Todostack is a trivial (and experimental -- use at your own risk) to-do
list manager for a particular way of doing things that may or may not
appeal to you. It uses a stack as a to-do list system. The idea is to
reduce the effect of distractions. When you have to switch tasks,
push what you are currently doing onto the stack with the command
todostack-push
, then when you return, inspect the stack with
todostack
. When you have finished the task currently on the top of
the stack, pop it off with todostack-pop
.
Command todostack-list
will list the whole current stack in order
from top to bottom. It uses the value of todostack-list-function
to
decide how to do it, so you can easily write your own list function
which should be a function of zero arguments. Three such functions
are pre-defined: First, todostack-list-buffer
and
todostack-list-echo-area
-- the first creates a buffer and lists the
stack there; the second does what it sounds like. The default,
however, is todostack-list-dwim
which tries to decide if the list
will fit in the echo area and if so, displays it there using the first
of those functions, and if not displays it in a buffer using the
second of those functions.
You can also use the command todostack-procrastinate
to push back the
top item on the list by one space (or farther with a prefix arg) and
you can use todostack-rotate
to send the top item all the way to the
back. You can use todostack-queue
to add something to the bottom of
the stack instead of the top, which lets you treat the stack more like
a queue.
Commands todostack-save
and todostack-load
will save and load the
todostack to a file specified in the variable todostack-save-file
.
The default is ~/.emacs.d/todostacksave.el
. Also,
todostack-backup
will make a backup copy of the current stack in a
file in the same directory and same name with an extention named by
variable todostack-backup-extension
. This is a good function
to add to todostack-before-save-hook
-- so good, in fact, that I
have made it the default and set the extension to ".bak". See also
todostack-rescue
. Finally, if you want to hack on it, see
todostack-test
.
You can use the customize interface if you like it. I use the following in my .emacs. The hooks allow my stack to persist across Emacs sessions and in case of a crash, by aggressively saving the stack whenever I modify it. I strongly recommend their use:
(load-file "/PATH/TO/todostack.el")
(load-file todostack-save-file)
(add-hook 'kill-emacs-hook 'todostack-save)

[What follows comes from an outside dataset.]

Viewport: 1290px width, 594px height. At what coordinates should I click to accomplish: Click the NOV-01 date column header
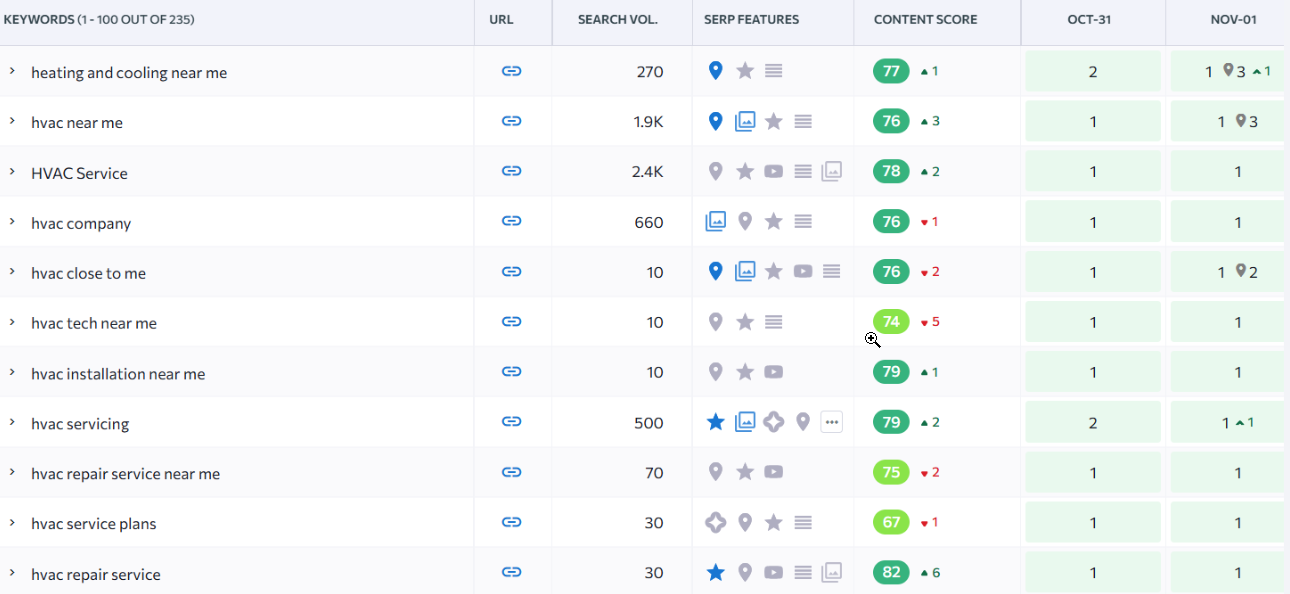[x=1233, y=20]
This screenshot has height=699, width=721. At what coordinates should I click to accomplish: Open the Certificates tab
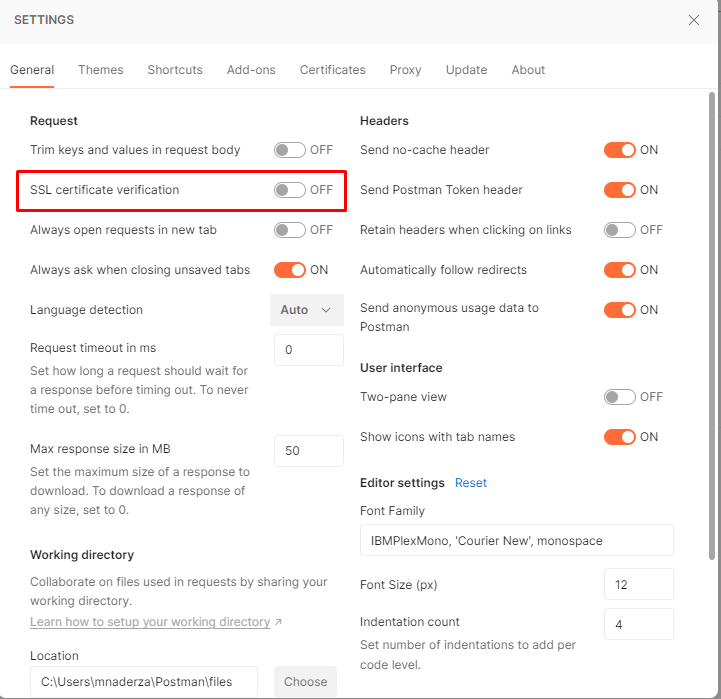332,70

(add-hook 'emacs-startup-hook 'todostack-load)
(add-hook 'todostack-post-op-hook 'todostack-save)
I also bind some of the most-used functions to keys of my choice.
You can have multiple todo stacks, but can operate on only one at a
time -- whichever is named by the variable todostack-current-stack
.
The default is the aptly-named todostack-default-stack
. A stack is
simply a Lisp list, so you need only initialize a symbol to nil and
then set todostack-current-stack
to point to it. But REMEMBER TO
ALSO CHANGE todostack-save-file
, or else your old saved todostack
will get clobbered the first time you try to save the new stack. For
example:
(defvar mystack '())
(setq todostack-current-stack 'mystack)
(setq todostack-save-file "~/mystacksave.el")
Org-mode users may find it useful to use command todostack-org-snarf
to convert a buffer with org TODO items into a stack. See the doc
string for `todostack-org-snarf' for more information. You will
probably want to set or customize the following:
(setq todostack-list-function 'todostack-list-buffer)
(setq todostack-list-line-prefix "* TODO ")
(add-hook 'todostack-post-list-buffer-hook 'org-mode)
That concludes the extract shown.